• _How to complete this task_: Where a line in the material beneath contains "category", count it. Give the number only.

• _Available records_:
::::::
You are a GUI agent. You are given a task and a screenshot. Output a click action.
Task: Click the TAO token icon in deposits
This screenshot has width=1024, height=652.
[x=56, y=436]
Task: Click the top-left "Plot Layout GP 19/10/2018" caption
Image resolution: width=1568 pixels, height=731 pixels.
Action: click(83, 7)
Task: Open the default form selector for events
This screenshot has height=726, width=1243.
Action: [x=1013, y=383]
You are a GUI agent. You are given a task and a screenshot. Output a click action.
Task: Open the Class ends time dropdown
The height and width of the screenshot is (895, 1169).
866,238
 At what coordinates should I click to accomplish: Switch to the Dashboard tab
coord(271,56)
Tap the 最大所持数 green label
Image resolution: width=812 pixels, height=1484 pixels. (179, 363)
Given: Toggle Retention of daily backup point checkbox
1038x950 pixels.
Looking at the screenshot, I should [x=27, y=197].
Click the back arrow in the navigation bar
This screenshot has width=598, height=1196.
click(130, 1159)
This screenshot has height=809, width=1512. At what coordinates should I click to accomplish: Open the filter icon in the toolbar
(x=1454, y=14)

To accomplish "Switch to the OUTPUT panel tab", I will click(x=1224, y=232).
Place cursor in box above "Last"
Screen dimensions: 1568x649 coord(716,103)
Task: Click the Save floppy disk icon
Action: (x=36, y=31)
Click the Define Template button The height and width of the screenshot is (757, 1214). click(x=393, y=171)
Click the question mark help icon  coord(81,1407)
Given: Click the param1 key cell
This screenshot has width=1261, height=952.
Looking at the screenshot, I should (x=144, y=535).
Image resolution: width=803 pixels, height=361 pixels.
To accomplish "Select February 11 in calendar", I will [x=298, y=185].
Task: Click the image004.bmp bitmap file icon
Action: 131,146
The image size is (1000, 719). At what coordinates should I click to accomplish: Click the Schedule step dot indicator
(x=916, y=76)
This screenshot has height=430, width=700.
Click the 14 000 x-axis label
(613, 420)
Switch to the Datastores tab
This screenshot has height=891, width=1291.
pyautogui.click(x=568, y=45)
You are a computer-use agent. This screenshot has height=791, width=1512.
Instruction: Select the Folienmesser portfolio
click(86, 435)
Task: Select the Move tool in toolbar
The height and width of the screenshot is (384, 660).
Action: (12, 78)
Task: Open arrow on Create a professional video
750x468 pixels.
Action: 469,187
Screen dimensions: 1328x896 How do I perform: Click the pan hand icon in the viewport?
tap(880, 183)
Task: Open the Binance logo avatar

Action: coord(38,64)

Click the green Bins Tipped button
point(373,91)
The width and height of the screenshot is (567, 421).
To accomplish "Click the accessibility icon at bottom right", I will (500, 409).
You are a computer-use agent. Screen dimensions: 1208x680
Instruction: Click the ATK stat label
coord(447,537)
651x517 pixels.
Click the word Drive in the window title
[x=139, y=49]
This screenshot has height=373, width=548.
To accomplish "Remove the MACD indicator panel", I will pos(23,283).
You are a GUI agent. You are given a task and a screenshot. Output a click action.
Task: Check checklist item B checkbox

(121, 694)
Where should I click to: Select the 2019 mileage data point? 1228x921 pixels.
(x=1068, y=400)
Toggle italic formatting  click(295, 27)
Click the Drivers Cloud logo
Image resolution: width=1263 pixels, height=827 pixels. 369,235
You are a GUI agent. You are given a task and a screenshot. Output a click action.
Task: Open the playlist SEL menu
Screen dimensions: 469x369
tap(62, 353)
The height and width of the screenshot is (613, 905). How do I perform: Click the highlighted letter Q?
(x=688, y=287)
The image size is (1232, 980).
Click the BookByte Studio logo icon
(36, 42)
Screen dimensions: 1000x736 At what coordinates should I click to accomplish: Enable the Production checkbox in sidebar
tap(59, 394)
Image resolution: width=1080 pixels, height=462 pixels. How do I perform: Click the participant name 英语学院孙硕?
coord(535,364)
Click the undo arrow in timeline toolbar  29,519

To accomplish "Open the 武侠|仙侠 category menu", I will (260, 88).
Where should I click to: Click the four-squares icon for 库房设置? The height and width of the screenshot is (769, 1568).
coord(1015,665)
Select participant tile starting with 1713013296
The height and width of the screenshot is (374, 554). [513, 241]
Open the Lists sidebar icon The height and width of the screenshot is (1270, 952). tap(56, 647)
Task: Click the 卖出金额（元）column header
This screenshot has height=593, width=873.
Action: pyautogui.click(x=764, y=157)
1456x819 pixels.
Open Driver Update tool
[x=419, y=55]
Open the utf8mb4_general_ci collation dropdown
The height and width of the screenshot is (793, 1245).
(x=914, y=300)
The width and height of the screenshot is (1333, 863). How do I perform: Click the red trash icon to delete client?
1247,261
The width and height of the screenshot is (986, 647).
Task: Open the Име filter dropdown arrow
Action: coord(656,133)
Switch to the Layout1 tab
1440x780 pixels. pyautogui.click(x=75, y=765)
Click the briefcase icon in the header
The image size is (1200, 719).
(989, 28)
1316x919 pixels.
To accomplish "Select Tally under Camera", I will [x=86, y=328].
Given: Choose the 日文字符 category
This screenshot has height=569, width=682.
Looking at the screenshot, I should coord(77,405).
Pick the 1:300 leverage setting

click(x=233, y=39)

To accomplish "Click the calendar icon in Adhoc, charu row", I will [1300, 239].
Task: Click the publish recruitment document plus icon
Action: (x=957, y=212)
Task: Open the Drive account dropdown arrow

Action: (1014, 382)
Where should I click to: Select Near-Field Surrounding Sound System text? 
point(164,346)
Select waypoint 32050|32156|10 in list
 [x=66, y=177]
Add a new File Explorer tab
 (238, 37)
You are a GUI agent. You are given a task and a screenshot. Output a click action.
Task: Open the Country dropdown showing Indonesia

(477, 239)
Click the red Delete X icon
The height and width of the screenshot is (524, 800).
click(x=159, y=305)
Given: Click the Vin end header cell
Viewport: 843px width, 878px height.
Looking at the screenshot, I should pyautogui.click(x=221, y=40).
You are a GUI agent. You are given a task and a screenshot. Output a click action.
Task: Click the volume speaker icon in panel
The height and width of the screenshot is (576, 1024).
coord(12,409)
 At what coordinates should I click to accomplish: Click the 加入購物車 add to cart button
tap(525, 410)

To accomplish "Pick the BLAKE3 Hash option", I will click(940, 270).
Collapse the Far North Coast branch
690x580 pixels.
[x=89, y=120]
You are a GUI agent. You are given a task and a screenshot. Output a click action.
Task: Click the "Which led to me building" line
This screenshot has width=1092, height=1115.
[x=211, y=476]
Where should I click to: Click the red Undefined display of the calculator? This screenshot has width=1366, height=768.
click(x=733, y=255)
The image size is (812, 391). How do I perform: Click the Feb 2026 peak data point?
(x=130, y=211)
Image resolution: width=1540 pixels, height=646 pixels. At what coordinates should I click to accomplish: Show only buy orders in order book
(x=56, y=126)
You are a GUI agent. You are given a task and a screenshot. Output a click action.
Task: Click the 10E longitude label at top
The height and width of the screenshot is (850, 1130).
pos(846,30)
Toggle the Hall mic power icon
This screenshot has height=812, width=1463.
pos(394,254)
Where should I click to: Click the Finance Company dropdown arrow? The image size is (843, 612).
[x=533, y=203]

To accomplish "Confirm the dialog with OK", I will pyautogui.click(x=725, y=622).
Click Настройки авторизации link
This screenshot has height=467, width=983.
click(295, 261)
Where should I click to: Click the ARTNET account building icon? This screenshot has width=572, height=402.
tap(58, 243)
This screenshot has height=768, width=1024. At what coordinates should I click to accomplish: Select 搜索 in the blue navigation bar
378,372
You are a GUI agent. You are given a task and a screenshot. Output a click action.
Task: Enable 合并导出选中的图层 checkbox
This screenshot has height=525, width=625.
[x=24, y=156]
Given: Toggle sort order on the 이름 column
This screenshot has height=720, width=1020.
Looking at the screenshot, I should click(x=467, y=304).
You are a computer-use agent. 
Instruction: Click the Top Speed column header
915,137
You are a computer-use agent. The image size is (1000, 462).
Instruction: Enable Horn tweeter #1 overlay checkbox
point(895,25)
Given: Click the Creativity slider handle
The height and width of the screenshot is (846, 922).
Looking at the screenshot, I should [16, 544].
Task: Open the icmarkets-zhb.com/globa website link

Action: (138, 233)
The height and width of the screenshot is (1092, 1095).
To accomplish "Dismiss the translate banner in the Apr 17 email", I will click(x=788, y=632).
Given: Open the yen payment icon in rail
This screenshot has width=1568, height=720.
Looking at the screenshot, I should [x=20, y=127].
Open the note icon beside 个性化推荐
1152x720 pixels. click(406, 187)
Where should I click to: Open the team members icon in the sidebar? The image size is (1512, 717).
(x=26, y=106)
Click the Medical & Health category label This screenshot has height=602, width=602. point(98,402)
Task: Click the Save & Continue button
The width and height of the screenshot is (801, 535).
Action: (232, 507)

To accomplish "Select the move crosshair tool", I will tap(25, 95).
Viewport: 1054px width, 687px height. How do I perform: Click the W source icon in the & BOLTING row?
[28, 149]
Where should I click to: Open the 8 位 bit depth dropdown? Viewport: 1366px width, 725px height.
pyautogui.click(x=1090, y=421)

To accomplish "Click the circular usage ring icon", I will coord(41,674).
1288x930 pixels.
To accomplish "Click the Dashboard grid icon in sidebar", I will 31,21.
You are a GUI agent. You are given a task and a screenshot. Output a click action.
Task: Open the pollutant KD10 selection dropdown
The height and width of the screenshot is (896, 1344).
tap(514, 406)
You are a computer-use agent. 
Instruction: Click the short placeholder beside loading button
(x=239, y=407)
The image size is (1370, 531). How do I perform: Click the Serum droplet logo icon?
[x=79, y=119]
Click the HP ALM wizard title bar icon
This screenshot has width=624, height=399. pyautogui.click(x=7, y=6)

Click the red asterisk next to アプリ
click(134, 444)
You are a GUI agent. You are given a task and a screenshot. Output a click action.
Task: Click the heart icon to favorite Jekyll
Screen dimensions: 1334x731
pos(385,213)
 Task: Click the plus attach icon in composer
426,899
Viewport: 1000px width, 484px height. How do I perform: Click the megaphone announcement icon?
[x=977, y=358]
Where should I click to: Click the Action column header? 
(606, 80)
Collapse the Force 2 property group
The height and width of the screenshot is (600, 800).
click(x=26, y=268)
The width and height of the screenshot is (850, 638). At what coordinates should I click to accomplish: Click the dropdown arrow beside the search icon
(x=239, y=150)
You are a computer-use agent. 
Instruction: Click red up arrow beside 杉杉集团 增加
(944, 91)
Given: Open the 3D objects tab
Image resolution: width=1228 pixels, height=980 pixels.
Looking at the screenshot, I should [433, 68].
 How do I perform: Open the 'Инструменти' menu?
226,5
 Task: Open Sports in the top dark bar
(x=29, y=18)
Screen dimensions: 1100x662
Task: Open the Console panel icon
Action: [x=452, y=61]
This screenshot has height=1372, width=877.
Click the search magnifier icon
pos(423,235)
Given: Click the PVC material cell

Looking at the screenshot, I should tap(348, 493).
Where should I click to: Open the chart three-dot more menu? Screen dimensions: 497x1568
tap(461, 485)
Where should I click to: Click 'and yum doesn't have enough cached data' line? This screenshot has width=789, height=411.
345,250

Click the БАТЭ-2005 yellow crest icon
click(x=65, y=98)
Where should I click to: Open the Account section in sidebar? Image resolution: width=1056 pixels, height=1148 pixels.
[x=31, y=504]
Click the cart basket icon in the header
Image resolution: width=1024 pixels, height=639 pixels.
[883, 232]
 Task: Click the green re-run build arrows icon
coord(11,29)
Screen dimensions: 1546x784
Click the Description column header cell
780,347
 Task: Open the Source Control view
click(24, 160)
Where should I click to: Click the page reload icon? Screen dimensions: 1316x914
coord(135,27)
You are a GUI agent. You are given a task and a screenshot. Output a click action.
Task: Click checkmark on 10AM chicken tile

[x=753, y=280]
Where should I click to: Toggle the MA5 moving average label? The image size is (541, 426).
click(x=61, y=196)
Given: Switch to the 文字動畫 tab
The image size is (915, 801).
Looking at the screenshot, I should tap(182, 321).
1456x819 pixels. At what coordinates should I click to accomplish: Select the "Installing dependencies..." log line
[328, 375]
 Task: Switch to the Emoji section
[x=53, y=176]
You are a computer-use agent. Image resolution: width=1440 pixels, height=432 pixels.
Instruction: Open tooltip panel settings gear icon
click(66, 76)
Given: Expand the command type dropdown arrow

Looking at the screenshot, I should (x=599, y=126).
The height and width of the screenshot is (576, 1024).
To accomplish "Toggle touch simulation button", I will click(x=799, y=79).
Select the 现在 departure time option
::::::
• _Exercise output_: 3